Gerçekten adil ve doğru değerlendirme yapabiliyor muyuz ,yoksa zihnimizin bize oynadığı oyunlara mı teslim oluyoruz?
Belki de yıllardır aynı gözlükle bakarak ,benzer düşünce kalıpları, aynı klişeler, benzer sınırlar koyarak gözümüzün önünde duran potansiyeli fark edemiyoruz
Olayın kök sebebi ise değerlendirdiklerinizde değil, bakış açınızda oluyor. Eğer ki bakış açınızı ters yüz etmeye cesaretiniz varsa o zaman farklı şekilde değişime başlıyorsunuz.
Bu işin ilk adımı madenci gibi düşünmekten geçer. Esas olan aradığınız cevheri görmek değil onu ışığa çıkarabilmektir.

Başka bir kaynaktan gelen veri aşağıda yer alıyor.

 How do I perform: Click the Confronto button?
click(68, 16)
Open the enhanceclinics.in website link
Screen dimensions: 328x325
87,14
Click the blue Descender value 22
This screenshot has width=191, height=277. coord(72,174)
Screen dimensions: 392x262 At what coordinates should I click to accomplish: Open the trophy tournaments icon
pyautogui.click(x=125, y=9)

Çoğu zaman şunu hep söylerim. İçinizdeki cevheri çıkarabilmek için kendinize kazı yapmanız gerekir. Örneğin iş yaşamında da
Ekibindeki potansiyelin farkına varamayan liderler veya yöneticiler,çalışanlara sadece görev odaklı birer işgücü gibi davranır. Onları yalnızca talimatları uygulayan kişiler olarak görürler. Halbuki asıl ihtiyaçları, içlerindeki “değer”i görebilecek ve o görünmeyen değeri ortaya çıkaracak bir yönetim yaklaşımı olmalıdır. İyi bir yöneticinin ekibindeki potansiyeli fark etmesi, çalışanın eline bir kazma vermesiyle değil, ondaki cevheri gün yüzüne çıkaracak bir madenci gibi düşünmesiyle mümkün olacaktır. Madenci, cevherin derinlerde saklı olduğunu bilerek sabırlı elleriyle onu işler ve değerli bir mücevhere dönüştürür.

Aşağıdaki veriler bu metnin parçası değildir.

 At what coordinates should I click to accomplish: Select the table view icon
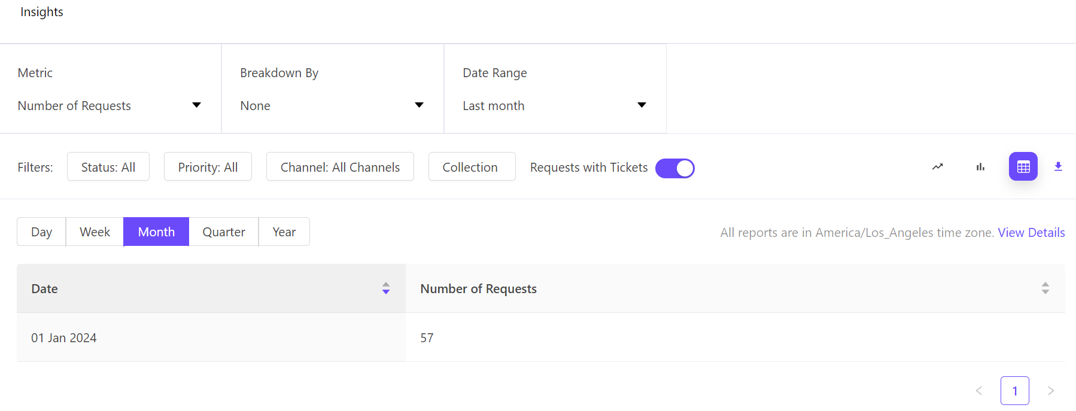1023,167
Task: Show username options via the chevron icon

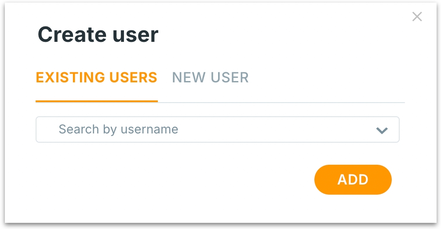Action: tap(382, 130)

Bakış açınızı değiştirdiğinizde değerlendirmelerinizde neyi kaçırdığınızı bulmanız kolaylaşır, gerçek değer görünür olur.
Çoğu zaman düşünce kalıplarımız nedeniyle önümüzdeki tuzakları fark edemediğimiz durumlarda, birçok olayı ölçerek düşünmeye başladığınızda, bakış açınızı değiştirmenin kapıları aralanır ve işte o zaman gerçek dönüşüm için zemin hazırlayabilirsiniz. Potansiyel, ister ekibinizde saklı bir hazine olsun ister kendi içinizde uyuyan bir dev, onu görmek için mevcut bakış açınızı değiştirme vakti geldiğini bilin. Çoğumuz, farkında bile olmadan düşünce kalıplarının hapishanesinde kendimizi özgür zannederiz. Olayları sahte "ya bu ya o" tuzaklarına (yanlış ikilemlere) sıkıştırırız. Gerçek dönüşüm, bu kalıpları fark etmeyle başlamaktadır.
“Karanlıkla yüzleşmeyen, kendi ışığını bulamaz.” diye çok güzel bir özdeyiş vardır.
Kendi kazmanız,kendi küreğiniz ile açacağınız tünellerde bulduklarınızı gün ışığına çıkarın.
İçinizde ne kadar değerli madenler olduğunu göreceksiniz.